In a radio interview cited by the Financial Times, Carlo Calenda, the country’s economic development minister, said that the priority is for the whole company to get bought.
“Within 15 days the commissioners will be open to expressions of interest,” he said.
On Tuesday, Alitalia started bankruptcy proceedings for the second time in a decade after employees rejected job cuts and concessions linked to a €2bn ($2.2bn) recapitalisation plan.
Shareholders voted unanimously to file for special administration.
According to the Financial Times, the government of Prime Minister Paolo Gentiloni has extended a bridge loan of €600m (£508m) to keep Alitalia afloat for the next six months, but has ruled out nationalisation.
This loan should give the commissioners appointed by the government time to come up with a strategy that will ensure the airline’s fleet is not grounded.

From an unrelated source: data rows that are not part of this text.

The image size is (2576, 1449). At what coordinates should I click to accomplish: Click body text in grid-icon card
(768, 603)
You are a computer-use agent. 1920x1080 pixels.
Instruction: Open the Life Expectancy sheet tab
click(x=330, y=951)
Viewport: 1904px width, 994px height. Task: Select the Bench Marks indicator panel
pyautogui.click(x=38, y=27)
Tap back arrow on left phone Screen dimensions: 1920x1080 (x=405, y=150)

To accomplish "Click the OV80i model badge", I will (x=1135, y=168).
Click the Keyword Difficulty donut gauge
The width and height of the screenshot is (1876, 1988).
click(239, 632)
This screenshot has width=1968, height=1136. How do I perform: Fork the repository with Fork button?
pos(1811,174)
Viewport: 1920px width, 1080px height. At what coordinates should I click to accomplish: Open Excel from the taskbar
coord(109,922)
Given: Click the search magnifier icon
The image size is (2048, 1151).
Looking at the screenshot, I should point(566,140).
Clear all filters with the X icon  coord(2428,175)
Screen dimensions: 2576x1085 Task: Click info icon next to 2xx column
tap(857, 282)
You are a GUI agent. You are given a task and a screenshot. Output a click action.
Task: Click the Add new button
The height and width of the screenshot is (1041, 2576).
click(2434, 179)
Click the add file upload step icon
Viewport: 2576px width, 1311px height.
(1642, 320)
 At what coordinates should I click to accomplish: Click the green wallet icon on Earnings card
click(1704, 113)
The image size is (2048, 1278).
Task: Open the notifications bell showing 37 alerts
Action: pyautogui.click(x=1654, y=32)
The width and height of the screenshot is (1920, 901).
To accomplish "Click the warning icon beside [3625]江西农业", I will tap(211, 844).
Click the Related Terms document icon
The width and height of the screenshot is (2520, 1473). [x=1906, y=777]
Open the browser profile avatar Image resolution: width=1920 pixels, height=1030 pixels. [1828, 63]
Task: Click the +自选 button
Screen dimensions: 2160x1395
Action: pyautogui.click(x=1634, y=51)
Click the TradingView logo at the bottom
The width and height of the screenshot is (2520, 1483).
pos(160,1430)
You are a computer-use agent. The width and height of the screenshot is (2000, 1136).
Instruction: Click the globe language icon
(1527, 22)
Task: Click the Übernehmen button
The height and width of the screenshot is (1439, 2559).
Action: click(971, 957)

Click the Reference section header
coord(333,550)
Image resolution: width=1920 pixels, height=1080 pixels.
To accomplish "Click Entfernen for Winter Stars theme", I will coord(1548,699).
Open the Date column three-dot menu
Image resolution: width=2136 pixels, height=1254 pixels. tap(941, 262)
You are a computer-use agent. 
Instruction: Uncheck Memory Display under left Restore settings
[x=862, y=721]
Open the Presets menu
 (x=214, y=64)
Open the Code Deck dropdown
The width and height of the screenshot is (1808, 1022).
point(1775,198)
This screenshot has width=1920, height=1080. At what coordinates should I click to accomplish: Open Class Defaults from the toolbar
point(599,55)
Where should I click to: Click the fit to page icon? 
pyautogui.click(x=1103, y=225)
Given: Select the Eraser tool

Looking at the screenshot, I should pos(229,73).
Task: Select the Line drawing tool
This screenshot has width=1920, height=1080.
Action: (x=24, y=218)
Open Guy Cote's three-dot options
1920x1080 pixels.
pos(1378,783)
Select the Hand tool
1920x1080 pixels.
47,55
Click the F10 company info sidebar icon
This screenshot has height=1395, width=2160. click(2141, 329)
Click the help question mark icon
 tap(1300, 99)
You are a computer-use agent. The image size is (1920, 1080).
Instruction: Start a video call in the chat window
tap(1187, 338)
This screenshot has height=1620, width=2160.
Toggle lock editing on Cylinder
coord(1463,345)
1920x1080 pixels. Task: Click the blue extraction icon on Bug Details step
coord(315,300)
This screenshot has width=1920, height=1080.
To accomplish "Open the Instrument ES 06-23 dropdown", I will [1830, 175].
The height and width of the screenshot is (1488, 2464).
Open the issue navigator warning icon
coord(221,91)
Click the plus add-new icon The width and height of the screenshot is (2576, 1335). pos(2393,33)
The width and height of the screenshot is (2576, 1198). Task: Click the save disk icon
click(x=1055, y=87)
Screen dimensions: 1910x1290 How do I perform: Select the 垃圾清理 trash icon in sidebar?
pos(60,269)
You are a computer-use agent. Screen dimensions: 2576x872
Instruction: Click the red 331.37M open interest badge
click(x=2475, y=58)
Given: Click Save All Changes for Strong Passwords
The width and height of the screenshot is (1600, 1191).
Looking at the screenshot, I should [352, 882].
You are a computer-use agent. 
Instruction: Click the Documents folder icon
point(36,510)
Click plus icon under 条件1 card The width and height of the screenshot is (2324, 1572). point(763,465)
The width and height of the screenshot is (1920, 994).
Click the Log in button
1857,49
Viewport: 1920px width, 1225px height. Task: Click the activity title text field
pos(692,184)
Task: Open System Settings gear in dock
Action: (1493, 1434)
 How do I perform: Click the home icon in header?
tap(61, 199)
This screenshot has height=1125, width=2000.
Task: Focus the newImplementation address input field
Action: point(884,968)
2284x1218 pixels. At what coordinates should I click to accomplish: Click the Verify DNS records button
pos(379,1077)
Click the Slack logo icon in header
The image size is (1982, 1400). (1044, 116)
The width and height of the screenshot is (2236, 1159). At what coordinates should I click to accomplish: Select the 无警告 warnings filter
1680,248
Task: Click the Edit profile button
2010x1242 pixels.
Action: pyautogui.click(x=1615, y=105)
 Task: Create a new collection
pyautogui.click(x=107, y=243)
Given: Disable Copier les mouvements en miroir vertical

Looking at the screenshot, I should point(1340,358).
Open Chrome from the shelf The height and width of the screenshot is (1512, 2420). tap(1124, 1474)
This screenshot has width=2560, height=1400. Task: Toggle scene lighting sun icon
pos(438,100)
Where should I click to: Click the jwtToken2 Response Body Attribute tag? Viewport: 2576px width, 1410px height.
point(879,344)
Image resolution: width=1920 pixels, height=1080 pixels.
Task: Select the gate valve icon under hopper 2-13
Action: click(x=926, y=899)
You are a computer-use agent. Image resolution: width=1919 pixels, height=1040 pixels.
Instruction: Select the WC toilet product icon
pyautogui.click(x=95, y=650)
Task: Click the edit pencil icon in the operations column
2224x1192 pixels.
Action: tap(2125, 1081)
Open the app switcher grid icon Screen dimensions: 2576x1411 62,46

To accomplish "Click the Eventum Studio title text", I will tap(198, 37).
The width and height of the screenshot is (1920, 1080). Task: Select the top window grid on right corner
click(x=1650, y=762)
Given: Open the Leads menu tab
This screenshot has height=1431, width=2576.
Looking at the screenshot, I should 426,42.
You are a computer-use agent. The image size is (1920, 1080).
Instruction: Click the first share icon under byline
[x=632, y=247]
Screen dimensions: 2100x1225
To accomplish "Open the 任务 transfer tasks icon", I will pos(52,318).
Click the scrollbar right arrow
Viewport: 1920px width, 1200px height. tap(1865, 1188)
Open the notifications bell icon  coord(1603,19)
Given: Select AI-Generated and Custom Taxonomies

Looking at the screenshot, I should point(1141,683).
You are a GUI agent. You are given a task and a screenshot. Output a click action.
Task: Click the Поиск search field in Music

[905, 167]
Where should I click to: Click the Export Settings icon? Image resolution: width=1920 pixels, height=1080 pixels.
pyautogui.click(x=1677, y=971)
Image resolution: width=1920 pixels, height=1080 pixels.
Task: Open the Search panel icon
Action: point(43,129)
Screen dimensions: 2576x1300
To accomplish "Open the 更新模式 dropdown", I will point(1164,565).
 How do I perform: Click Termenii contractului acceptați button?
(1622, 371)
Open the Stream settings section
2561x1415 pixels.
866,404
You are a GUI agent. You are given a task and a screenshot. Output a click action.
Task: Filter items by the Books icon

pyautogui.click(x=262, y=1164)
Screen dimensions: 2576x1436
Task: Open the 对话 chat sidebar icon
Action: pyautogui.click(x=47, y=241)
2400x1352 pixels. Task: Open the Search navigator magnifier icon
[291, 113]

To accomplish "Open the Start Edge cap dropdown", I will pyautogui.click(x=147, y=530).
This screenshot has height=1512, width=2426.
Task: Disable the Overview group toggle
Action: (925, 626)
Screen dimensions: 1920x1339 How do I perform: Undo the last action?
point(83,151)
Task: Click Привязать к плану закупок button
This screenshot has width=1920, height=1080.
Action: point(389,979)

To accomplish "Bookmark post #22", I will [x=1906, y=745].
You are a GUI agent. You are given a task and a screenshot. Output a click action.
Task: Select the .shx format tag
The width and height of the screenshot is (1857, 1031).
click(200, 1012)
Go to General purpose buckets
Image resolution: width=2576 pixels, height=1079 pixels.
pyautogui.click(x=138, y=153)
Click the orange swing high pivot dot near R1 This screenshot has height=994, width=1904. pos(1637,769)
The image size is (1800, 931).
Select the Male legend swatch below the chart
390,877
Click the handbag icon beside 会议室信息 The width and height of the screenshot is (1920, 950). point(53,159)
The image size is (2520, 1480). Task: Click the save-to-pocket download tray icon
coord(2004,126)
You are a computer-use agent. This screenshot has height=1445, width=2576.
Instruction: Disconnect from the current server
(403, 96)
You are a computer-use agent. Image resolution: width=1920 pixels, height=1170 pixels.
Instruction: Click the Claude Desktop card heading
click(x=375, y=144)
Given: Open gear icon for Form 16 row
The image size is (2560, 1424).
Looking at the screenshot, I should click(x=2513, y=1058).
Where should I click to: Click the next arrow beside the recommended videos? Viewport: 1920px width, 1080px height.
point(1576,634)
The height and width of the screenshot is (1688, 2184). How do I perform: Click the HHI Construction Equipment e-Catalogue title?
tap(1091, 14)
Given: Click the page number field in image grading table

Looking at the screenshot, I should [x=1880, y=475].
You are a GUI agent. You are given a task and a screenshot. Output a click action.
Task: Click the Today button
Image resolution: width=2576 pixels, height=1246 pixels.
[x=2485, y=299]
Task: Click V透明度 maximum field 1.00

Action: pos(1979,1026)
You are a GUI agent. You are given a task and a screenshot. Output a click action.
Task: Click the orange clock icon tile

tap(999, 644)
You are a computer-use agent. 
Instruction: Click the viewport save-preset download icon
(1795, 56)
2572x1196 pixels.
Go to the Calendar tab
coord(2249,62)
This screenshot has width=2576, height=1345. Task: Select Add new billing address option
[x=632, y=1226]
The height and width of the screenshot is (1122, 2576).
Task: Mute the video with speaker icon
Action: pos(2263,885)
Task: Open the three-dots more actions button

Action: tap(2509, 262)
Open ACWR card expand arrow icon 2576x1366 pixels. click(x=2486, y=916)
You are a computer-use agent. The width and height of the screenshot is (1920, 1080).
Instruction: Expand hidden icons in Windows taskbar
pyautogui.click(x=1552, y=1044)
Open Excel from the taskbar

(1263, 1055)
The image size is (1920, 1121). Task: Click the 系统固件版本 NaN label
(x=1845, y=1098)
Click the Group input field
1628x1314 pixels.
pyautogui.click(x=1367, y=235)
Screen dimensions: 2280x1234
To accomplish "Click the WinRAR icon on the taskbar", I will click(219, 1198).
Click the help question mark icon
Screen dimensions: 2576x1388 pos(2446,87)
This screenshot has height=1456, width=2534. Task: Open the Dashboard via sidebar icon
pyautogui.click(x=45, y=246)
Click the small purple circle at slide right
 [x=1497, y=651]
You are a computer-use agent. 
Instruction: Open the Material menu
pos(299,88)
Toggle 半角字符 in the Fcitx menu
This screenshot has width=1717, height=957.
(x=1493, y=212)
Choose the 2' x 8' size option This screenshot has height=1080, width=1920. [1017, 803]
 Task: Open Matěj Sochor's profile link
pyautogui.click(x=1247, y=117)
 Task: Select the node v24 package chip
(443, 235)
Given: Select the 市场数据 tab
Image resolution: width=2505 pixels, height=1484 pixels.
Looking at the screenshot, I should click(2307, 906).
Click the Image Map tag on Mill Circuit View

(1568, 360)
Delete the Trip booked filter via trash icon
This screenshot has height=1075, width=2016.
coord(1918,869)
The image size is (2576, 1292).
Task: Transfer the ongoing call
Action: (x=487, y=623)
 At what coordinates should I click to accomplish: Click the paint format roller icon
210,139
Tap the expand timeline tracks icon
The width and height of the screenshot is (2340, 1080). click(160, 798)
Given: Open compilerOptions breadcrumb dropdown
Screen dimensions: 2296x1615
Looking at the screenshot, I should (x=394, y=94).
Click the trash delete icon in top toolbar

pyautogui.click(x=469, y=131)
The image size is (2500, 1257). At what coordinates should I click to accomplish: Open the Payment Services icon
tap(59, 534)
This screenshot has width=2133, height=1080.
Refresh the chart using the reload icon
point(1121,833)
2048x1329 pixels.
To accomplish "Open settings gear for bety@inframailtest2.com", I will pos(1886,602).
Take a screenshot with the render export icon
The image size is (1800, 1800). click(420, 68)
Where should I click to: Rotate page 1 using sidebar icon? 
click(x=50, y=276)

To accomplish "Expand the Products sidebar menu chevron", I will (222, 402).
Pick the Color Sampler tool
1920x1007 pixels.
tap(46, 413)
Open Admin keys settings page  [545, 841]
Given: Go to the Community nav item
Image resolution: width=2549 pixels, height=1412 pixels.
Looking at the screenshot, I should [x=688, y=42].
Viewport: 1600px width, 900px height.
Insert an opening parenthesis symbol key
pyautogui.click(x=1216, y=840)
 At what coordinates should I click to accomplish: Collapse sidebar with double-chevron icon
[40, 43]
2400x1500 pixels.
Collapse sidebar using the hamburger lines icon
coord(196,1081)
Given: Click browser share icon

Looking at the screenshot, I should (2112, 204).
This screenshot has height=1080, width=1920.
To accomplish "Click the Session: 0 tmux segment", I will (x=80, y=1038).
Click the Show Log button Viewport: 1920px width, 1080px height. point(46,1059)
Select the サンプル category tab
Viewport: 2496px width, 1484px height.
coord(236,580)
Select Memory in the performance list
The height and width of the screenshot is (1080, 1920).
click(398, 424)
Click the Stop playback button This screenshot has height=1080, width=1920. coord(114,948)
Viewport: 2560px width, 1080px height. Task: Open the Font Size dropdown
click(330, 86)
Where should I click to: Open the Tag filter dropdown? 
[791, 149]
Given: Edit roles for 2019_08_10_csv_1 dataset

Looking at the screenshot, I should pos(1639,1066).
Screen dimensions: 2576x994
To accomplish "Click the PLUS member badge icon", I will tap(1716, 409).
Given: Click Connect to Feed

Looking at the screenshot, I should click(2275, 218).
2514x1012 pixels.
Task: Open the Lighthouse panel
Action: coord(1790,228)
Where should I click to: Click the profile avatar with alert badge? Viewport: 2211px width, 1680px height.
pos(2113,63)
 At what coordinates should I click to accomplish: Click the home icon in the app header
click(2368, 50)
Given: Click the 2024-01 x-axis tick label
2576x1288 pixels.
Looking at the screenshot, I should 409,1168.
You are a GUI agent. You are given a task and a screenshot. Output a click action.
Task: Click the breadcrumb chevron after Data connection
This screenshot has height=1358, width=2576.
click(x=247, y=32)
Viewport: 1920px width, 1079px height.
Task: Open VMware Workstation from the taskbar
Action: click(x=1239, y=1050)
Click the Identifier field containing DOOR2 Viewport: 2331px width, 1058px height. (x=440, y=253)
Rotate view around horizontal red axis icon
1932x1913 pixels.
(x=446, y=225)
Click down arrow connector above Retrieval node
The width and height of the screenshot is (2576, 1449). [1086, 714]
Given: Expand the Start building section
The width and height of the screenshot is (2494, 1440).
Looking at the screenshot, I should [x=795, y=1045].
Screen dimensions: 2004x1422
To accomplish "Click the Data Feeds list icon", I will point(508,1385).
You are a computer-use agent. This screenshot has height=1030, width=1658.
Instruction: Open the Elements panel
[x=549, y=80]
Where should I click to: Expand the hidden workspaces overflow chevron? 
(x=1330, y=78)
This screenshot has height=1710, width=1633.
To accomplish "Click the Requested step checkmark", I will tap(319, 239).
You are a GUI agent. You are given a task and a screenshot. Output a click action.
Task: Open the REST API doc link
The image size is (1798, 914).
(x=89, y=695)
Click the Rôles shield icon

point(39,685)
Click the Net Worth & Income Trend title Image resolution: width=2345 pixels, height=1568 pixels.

Speaking to the broadcaster, Mr Calenda said the €600m loan would be the “maximum” of state aid on offer.
Speaking about possible buyers, Mr Calenda said “any idea is welcome”.
He stressed, however, that “Alitalia needs an alliance with a big European group”.
Alitalia, whose major shareholders are Abu-Dhabi based Etihad Airways and Italian banks, has about 12,500 employees.
It has been struggling ever since a previous bankruptcy in 2008.